Your assignment => After repeating the line containing "You are a computer-use agent. The height", stop; until then, repeat each line of the listing below exactly, starting with the first.

━━━━━ Records supplied ━━━━━

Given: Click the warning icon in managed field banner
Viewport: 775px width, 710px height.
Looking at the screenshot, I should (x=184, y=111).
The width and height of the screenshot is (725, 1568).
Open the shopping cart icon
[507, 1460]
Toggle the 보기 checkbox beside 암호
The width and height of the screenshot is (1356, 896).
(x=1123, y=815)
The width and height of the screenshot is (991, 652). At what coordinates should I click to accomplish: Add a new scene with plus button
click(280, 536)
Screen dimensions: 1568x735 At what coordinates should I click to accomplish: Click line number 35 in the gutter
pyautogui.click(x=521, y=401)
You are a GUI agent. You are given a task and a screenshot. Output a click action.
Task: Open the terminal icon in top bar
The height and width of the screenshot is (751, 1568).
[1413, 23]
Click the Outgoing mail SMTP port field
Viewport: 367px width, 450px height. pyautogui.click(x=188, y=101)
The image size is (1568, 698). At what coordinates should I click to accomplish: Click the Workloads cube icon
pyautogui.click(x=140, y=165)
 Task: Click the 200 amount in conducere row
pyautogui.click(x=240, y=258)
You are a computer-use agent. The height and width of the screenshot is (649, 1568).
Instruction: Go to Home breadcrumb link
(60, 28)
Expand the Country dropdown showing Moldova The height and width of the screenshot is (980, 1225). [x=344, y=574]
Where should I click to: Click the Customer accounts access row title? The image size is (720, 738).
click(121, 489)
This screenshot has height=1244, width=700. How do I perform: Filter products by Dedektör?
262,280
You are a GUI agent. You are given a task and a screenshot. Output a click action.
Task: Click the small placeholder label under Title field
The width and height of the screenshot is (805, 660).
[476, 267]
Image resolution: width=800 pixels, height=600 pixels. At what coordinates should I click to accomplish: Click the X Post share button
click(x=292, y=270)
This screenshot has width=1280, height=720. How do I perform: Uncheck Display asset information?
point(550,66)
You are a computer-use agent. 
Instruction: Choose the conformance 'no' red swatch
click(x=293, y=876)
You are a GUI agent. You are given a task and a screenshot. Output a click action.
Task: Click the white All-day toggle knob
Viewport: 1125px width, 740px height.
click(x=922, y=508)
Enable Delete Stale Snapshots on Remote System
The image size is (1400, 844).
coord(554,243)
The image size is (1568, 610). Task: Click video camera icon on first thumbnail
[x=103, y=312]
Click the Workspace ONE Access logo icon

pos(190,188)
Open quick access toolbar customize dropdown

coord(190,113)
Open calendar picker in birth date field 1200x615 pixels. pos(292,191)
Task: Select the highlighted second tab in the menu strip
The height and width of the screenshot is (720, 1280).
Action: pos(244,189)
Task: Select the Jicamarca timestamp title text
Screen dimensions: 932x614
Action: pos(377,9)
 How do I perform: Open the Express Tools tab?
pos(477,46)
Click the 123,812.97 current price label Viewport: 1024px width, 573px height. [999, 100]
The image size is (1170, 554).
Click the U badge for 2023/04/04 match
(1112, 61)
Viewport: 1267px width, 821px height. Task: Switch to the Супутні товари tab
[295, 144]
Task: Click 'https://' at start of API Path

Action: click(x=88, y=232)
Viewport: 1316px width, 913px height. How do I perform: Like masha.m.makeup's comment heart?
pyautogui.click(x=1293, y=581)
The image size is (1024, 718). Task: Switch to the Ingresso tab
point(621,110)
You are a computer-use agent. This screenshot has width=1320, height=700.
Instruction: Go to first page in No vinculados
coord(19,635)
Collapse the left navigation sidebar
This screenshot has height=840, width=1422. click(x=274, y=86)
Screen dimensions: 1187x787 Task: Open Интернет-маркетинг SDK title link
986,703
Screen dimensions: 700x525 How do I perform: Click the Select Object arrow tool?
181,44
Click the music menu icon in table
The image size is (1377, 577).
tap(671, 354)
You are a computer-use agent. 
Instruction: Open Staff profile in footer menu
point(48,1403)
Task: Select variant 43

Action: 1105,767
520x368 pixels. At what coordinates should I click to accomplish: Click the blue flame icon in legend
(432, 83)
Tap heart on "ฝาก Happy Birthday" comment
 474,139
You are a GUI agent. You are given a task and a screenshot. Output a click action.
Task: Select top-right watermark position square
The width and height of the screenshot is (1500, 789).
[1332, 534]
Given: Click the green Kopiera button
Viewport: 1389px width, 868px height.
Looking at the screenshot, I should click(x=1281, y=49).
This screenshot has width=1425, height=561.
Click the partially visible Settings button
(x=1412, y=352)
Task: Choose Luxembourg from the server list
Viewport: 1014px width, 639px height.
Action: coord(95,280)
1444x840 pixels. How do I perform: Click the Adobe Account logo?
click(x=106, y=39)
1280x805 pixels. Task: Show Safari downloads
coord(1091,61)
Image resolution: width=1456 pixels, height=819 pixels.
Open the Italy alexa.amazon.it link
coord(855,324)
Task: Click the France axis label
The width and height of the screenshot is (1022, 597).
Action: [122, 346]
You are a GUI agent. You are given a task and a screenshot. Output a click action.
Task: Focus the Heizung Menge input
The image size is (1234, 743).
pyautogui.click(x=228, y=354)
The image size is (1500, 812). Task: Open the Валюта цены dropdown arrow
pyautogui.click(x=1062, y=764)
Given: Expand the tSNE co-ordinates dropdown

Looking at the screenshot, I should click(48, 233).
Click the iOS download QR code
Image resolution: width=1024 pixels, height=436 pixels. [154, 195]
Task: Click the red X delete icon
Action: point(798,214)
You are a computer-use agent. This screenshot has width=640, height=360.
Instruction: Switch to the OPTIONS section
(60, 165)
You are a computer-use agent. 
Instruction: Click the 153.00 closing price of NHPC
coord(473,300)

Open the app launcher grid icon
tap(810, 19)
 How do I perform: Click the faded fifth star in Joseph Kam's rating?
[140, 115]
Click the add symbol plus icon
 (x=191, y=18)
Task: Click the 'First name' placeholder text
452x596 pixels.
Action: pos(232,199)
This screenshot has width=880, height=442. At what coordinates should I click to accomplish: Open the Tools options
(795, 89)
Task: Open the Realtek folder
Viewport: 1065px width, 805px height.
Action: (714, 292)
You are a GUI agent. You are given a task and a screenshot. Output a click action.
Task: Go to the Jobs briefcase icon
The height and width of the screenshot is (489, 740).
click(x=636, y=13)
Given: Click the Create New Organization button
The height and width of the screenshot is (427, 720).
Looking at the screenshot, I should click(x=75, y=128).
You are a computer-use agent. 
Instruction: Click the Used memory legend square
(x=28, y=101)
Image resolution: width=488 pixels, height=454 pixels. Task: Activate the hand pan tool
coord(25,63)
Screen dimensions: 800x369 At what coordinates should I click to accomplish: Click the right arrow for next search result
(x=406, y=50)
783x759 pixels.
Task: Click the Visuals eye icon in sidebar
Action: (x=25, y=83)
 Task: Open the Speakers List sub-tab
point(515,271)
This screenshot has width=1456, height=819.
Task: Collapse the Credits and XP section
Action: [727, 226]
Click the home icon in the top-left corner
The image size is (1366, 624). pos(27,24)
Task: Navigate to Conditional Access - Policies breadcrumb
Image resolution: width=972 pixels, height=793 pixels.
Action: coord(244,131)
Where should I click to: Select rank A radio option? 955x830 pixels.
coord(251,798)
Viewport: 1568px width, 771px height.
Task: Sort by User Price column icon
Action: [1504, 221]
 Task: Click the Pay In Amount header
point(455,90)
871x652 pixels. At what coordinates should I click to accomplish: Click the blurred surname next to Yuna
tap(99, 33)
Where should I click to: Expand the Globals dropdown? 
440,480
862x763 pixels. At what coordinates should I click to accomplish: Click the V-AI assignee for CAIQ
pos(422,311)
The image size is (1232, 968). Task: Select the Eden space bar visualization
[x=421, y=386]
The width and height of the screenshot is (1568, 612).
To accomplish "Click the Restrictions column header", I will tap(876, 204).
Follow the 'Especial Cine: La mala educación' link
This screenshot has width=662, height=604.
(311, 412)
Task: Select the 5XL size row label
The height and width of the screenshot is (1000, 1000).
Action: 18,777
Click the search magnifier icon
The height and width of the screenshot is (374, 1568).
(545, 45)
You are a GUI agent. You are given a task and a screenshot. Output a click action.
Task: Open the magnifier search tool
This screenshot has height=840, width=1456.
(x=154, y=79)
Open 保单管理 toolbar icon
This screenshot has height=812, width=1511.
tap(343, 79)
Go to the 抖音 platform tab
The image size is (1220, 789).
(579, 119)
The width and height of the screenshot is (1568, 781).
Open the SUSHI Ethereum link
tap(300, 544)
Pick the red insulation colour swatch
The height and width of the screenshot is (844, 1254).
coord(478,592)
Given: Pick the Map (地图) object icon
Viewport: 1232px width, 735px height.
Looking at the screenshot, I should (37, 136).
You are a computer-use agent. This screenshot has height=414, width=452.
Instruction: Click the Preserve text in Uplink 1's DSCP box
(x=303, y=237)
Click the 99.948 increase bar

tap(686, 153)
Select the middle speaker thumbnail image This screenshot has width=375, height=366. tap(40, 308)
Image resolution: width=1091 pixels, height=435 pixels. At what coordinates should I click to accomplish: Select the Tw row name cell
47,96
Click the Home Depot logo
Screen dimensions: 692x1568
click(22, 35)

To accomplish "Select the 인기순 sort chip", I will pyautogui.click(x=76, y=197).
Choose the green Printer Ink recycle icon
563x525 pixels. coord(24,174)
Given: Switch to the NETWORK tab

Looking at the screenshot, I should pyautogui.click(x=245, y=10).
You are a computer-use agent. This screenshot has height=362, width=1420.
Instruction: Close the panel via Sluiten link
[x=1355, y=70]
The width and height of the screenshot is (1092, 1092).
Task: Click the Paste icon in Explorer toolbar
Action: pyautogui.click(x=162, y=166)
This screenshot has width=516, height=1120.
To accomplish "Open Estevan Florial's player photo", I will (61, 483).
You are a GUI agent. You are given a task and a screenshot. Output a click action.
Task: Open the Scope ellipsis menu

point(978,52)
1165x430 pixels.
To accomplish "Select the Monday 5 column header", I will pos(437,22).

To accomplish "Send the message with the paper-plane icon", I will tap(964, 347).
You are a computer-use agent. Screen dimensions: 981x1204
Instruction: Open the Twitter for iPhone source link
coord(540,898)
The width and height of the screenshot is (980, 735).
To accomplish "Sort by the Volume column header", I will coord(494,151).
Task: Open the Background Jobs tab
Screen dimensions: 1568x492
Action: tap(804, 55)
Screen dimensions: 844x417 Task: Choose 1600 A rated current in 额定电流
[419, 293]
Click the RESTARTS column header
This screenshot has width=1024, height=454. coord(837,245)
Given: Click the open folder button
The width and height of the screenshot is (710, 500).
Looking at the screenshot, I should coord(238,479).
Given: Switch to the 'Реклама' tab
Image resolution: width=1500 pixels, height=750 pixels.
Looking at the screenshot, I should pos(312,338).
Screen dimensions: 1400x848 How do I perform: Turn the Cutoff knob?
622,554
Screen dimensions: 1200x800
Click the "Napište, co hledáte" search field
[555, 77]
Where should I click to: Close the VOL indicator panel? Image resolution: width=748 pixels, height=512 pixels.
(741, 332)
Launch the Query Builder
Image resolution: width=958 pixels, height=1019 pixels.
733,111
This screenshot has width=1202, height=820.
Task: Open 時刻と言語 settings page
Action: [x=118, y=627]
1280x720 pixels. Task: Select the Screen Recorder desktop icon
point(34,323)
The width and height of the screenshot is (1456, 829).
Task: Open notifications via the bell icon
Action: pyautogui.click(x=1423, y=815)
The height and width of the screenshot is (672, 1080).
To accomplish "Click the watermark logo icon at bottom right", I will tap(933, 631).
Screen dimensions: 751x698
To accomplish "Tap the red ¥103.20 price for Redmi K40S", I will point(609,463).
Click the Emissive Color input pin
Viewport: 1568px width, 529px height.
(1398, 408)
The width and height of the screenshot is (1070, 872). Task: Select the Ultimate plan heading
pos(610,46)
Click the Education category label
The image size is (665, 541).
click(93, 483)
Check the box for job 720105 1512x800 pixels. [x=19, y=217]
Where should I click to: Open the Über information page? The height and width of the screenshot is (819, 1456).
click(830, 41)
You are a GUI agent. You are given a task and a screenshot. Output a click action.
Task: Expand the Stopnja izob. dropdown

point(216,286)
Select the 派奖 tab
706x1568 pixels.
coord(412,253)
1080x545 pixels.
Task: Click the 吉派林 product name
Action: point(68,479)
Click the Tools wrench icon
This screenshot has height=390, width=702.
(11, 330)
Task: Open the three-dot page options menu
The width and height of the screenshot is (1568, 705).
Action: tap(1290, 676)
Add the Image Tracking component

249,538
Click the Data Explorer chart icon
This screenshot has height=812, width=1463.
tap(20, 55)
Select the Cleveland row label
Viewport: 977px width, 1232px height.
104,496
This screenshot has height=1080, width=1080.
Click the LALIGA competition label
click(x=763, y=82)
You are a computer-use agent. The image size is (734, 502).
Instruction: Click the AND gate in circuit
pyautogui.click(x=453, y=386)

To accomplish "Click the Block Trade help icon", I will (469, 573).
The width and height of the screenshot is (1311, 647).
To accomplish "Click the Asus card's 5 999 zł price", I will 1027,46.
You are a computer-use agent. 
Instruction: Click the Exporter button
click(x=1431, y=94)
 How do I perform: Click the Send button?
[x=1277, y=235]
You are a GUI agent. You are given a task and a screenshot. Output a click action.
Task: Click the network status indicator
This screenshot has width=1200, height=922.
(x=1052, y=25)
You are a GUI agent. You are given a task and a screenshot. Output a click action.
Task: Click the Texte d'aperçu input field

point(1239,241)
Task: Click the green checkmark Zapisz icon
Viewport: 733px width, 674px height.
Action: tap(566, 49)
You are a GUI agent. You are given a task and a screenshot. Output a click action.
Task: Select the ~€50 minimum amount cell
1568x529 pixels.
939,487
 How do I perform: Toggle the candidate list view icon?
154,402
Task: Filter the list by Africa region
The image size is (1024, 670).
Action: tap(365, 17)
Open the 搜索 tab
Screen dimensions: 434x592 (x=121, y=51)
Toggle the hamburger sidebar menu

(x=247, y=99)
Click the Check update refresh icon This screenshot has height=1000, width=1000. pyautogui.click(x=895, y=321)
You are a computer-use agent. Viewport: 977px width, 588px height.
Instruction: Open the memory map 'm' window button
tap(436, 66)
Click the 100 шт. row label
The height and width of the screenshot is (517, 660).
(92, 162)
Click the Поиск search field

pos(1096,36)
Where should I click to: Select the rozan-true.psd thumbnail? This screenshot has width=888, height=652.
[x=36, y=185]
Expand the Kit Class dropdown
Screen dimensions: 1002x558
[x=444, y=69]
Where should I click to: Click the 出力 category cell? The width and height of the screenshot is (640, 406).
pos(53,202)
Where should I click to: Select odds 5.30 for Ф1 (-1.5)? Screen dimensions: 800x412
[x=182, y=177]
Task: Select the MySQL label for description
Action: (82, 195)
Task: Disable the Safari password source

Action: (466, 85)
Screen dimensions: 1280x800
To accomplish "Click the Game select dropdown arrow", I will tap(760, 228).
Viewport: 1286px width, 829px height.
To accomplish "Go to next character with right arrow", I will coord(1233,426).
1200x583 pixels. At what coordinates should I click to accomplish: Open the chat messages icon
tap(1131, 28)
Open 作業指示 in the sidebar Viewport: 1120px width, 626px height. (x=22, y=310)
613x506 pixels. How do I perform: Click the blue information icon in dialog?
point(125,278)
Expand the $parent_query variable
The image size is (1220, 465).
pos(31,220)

━━━━━

Completed task =>
Given: Click the warning icon in managed field banner
Viewport: 775px width, 710px height.
Looking at the screenshot, I should (x=184, y=111).
The width and height of the screenshot is (725, 1568).
Open the shopping cart icon
[507, 1460]
Toggle the 보기 checkbox beside 암호
The width and height of the screenshot is (1356, 896).
(x=1123, y=815)
The width and height of the screenshot is (991, 652). At what coordinates should I click to accomplish: Add a new scene with plus button
click(280, 536)
Screen dimensions: 1568x735 At what coordinates should I click to accomplish: Click line number 35 in the gutter
pyautogui.click(x=521, y=401)
You are a GUI agent. You are given a task and a screenshot. Output a click action.
Task: Open the terminal icon in top bar
The height and width of the screenshot is (751, 1568).
[1413, 23]
Click the Outgoing mail SMTP port field
Viewport: 367px width, 450px height. pyautogui.click(x=188, y=101)
The image size is (1568, 698). At what coordinates should I click to accomplish: Click the Workloads cube icon
pyautogui.click(x=140, y=165)
 Task: Click the 200 amount in conducere row
pyautogui.click(x=240, y=258)
You are a computer-use agent. The height and width of the screenshot is (649, 1568).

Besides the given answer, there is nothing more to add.